EXERCISE GOAL: When the line with "You are a GUI" comes up, set it down and every later line to the end of the data, exactly and without pictures.
+++
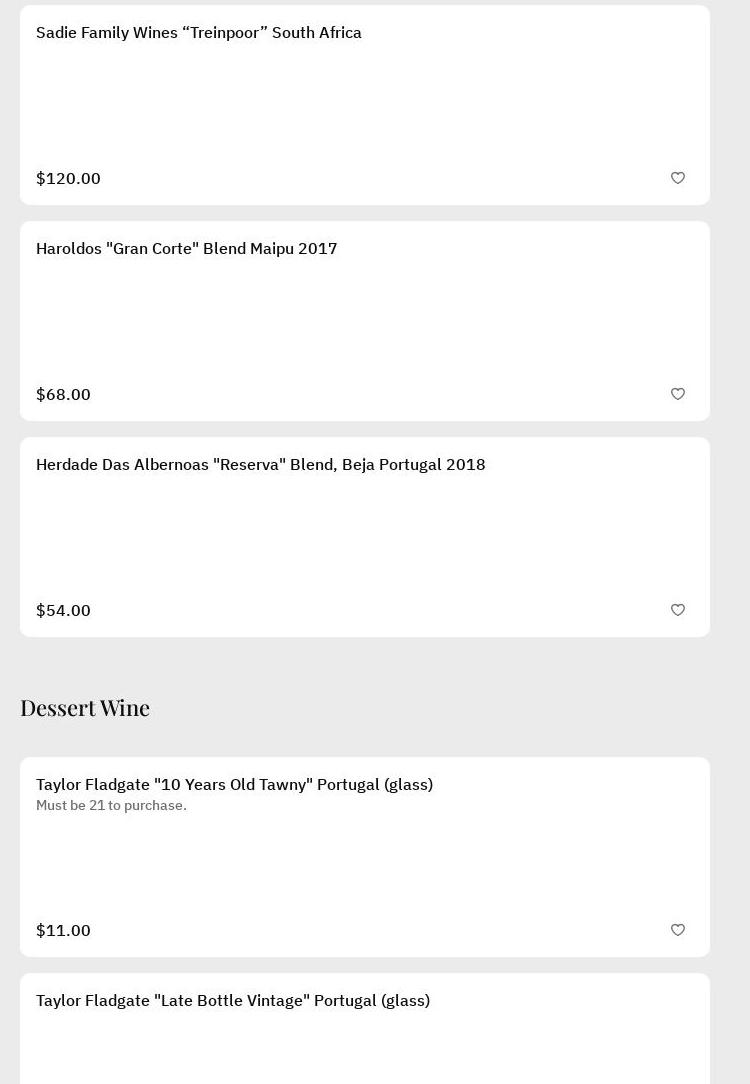Select Haroldos "Gran Corte" Blend Maipu 2017
Image resolution: width=750 pixels, height=1084 pixels.
click(x=187, y=249)
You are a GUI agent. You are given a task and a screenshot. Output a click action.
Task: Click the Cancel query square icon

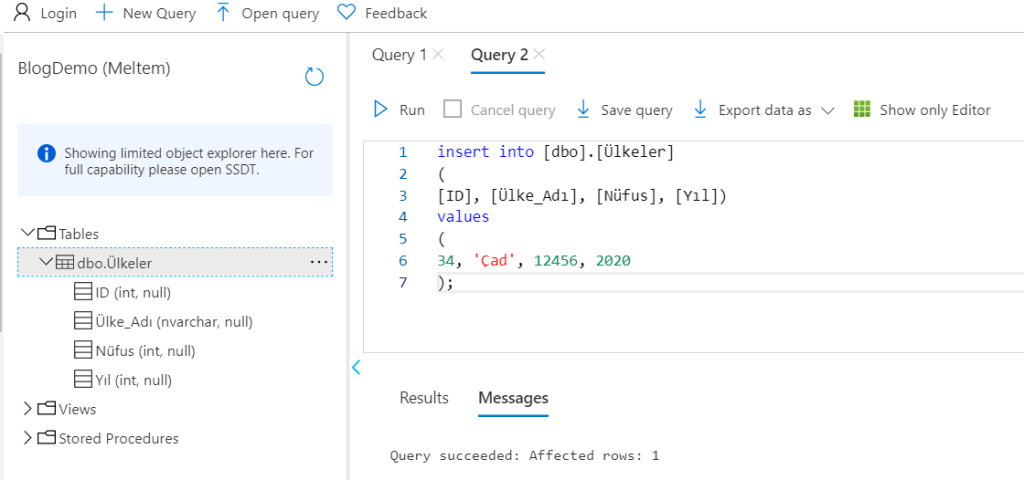452,110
+++
ANSWER FOR THE TASK:
You are a GUI agent. You are given a task and a screenshot. Output a click action.
Task: Click the Cancel query square icon

452,110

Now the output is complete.